Some of the theories still being taught by universities are almost 60 years old. It begs the question: if students of medicine and science aren’t taught such aged material, why are universities still teaching our future marketing experts these decade-old theories, especially when there is new research constantly being undertaken?
With social media, content streaming, and the creation and consumption of digital content at its peak, AIB recognises that with the online purchase behaviours of consumers, the digital age has revolutionised marketing, and students need to be taught as such.
AIB associate professor Karen Miller said, “Businesses’ need for marketing is still essential, but where that marketing is most effective has changed a lot. Everything in marketing textbooks, even 2019 editions, focuses on the lead up to a purchase and stops there, focusing purely on the notion of marketing being an exchange. But with the digital age, it has grown and evolved to be much more complex than that.”
AIB’s new MBA marketing curriculum takes into consideration the impact the digital world has on how marketing is delivered by including new subjects such as customer experience management, new product design, digital marketing and digital business start-up.
Dr Miller believed changing educator’s mindsets will allow the expansive and modern marketing curriculum, and students, to thrive.
“Teachers are often doing what has always been done, not adapting or changing curriculum to reflect industry practice, the digital age, and the whole marketing package.
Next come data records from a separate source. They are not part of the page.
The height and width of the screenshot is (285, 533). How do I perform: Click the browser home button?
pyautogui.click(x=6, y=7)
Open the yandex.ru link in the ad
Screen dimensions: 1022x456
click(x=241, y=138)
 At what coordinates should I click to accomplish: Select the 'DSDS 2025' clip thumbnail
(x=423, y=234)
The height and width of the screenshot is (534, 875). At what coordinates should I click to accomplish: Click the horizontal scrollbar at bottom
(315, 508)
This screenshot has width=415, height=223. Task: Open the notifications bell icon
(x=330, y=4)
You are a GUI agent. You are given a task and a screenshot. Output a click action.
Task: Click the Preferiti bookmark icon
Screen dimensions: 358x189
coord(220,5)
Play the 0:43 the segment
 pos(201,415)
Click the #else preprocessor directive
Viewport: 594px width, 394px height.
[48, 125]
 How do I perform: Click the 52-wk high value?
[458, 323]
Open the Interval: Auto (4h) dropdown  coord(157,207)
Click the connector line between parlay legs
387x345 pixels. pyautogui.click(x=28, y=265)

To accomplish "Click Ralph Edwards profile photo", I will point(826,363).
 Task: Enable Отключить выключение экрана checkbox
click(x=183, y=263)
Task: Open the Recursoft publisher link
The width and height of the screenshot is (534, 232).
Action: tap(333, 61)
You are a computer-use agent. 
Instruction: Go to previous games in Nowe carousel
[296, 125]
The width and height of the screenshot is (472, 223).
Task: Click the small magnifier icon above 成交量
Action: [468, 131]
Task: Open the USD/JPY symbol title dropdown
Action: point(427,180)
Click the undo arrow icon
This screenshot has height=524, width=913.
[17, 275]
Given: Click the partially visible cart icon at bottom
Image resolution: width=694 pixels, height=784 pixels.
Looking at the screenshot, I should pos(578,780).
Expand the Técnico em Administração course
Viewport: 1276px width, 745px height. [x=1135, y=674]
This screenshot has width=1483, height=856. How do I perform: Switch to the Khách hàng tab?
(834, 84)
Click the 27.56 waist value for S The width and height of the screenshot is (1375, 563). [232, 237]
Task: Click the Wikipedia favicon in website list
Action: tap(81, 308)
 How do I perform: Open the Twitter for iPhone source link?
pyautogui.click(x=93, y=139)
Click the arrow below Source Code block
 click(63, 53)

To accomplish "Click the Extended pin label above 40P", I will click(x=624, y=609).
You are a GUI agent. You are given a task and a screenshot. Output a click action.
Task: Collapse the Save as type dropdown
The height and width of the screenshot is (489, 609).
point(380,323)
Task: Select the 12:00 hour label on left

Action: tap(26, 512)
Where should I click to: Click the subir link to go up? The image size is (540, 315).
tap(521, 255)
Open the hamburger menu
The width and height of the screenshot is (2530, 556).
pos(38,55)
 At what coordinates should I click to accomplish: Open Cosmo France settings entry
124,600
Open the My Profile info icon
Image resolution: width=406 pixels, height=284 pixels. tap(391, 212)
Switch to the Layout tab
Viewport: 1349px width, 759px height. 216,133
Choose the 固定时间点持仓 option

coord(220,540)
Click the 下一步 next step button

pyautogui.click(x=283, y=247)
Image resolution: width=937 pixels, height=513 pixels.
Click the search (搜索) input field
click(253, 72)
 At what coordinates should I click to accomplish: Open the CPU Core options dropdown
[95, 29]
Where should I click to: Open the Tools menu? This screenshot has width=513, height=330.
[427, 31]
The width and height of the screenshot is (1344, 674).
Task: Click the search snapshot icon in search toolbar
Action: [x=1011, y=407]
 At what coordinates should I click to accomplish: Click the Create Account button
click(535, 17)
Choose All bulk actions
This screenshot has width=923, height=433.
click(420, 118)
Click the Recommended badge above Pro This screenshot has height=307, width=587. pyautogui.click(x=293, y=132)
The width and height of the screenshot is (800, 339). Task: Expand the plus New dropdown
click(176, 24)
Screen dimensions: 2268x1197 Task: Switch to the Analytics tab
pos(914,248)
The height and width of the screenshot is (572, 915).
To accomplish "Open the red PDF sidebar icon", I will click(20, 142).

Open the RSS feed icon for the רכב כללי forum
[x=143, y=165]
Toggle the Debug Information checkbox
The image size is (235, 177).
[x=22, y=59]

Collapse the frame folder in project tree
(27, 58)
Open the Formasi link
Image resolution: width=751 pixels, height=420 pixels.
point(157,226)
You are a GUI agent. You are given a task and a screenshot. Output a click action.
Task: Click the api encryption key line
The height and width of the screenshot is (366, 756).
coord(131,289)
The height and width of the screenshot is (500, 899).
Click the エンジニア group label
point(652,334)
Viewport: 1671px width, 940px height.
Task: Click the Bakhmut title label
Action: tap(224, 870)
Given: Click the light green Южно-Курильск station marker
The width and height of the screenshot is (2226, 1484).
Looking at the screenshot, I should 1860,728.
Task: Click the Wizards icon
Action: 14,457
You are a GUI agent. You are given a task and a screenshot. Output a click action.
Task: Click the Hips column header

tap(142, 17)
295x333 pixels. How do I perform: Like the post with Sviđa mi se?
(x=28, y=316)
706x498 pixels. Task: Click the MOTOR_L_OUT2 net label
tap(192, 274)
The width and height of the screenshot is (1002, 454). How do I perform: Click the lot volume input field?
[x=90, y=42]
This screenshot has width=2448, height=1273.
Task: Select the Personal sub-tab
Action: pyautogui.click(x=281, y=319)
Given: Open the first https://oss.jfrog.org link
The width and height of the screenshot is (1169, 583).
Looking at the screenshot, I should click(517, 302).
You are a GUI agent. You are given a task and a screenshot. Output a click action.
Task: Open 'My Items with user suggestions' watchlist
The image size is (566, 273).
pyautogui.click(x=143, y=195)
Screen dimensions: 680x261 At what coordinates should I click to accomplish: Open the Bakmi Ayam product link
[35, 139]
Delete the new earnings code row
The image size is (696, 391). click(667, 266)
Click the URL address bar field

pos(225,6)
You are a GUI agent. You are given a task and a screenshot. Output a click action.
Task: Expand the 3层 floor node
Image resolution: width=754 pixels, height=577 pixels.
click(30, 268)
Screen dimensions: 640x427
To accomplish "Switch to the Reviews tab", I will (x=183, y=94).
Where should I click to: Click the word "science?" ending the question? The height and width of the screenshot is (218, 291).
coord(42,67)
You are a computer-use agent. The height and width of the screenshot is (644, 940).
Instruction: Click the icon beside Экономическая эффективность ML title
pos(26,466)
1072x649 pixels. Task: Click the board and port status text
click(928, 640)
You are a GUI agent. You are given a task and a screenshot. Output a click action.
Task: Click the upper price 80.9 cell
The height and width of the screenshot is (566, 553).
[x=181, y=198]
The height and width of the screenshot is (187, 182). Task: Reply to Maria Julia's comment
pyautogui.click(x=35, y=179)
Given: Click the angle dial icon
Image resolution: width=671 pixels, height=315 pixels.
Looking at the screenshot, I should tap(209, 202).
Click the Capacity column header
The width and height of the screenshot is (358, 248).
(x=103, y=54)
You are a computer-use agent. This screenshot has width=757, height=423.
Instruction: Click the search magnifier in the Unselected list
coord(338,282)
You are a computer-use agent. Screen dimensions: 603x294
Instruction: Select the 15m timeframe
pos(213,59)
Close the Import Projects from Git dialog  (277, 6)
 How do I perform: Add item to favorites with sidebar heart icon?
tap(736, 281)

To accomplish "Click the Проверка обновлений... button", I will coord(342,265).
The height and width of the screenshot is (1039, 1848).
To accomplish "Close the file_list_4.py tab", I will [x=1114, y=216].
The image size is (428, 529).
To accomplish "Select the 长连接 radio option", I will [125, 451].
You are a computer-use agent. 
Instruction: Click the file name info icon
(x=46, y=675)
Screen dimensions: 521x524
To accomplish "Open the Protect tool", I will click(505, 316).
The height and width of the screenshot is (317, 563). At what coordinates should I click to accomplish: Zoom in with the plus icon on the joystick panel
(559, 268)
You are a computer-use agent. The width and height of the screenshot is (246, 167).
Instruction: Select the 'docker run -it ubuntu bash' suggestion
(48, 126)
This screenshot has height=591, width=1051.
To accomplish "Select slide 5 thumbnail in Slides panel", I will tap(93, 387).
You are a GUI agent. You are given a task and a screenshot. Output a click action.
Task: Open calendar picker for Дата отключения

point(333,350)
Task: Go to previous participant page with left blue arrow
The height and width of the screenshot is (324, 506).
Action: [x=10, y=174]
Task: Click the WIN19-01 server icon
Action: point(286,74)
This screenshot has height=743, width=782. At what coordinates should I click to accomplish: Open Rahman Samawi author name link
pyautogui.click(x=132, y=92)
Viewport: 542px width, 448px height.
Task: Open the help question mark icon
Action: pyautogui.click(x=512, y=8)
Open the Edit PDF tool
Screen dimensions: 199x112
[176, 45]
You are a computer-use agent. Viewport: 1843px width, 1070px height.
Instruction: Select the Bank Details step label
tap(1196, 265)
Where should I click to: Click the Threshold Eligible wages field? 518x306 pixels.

It’s not as simple as it sounds though, and that’s because marketing textbooks date so quickly. It certainly presents the opportunity for us to develop our own digital textbooks to teach with, in addition to the leading industry journals which AIB currently takes cues from,” continued Dr Miller.
Moving from Queensland to Adelaide to work at AIB, Dr Miller praised the private business school’s commitment as a higher education provider to deliver practical outcomes. “We want to be relevant, practical, and lead the way in preparing our students for the industry,” Dr Miller concluded.